Largest-Triangle-Three-Buckets and the Fourier Transform
Written on
When visualizing time series with more data points than available on-screen pixels we waste system resources and network bandwidth without adding any value. Therefore, various algorithms are available to reduce the data volume. One such algorithm is Largest-Triangle-Three-Buckets (LTTB) described by Sveinn Steinarsson in his master’s thesis. The key idea of the algorithm is to preserve the visual properties of the original data as much as possible by putting the original data in equally sized buckets and then determining the “most significant point” within each bucket. It does so by comparing adjacent points and selecting one point per bucket for which the largest triangle can be constructed (see page 19ff in the thesis for an in-depth description of the algorithm). The algorithm is implemented in various languages; in this blog post we’ll use the Python implementation in the lttb library.
Without any further ado, here is the algorithm in action downsampling an original data set consisting of 4096 samples to 1024 samples:
Although it needs only 25% of the samples, the visual representation is still relatively close. Let’s take it a bit further and try with 512 samples:
Although the overall shape is still relatively close, the information loss in local spikes starts to become noticeable.

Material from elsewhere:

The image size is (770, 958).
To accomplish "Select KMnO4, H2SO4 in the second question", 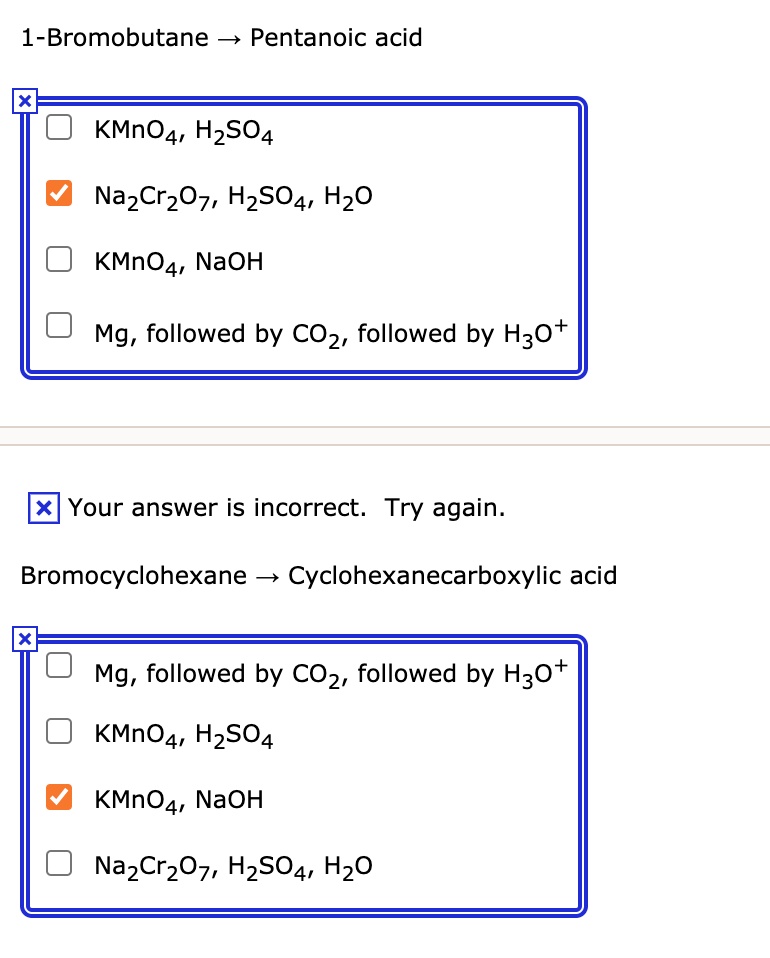I will coord(59,731).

From Time Domain to Frequency Domain: The Fourier Transform
At this point I was wondering whether we can gain more insights by looking at the signal also in the frequency domain, which can be achieved by a Fourier transform. Bluntly speaking a Fourier transform decomposes a signal into a bunch of sine waves and provides the amplitude and frequency of each sine wave. Let’s start with a simple sine wave at 16 Hz (i.e. 16 oscillations per second):
The Fourier transform looks as follows:
If we apply the LTTB algorithm to the sine wave and downsample it from the original 4096 points to 1024 points, the signal looks as follows (the little crosses indicate the samples picked by LTTB):
And the Fourier transform looks as follows:
If you look closely, you’ll notice that the base frequency (the largest spike in the spectrum) is not 16 Hz but 32 Hz, also there are a few very small spikes at higher frequencies (“harmonic waves”). These distortion artifacts in the frequency domain are caused by the downsampling. As we continue to downsample more aggressively, the signal gets worse both in the time domain and the frequency domain. Also, as we lower the sampling frequency, the resulting signal’s base frequency increases accordingly. The following diagrams show the same signal but with only 256 samples:
While the visual representation is still relatively ok - considering that we only kept 6.25% of the original samples - we notice relatively serious distortion in the frequency domain. Also notice how the base frequency (largest spike) changed to 256 Hz:
Also, a close-up to just one period of the signal reveals quite significant distortion:
Exploring Boundaries
Now you might wonder: How far can we reduce the sampling rate? The Nyquist–Shannon sampling theorem basically states that we need to sample at least at two times the highest frequency in the signal we’re interested in. In our example that frequency is 16 Hz, so the sampling frequency should be at least 2 * 16 Hz = 32 Hz. As you can see, we can still infer the original signal’s frequency at 32 samples:
The signal is completely distorted if we go below that:
Application to the Original Signal
Now let’s apply that knowledge to our original signal, which is more complicated. The FFT of the original signal looks as follows. The vertical gray lines indicate 16 Hz, 32 Hz and 48 Hz respectively.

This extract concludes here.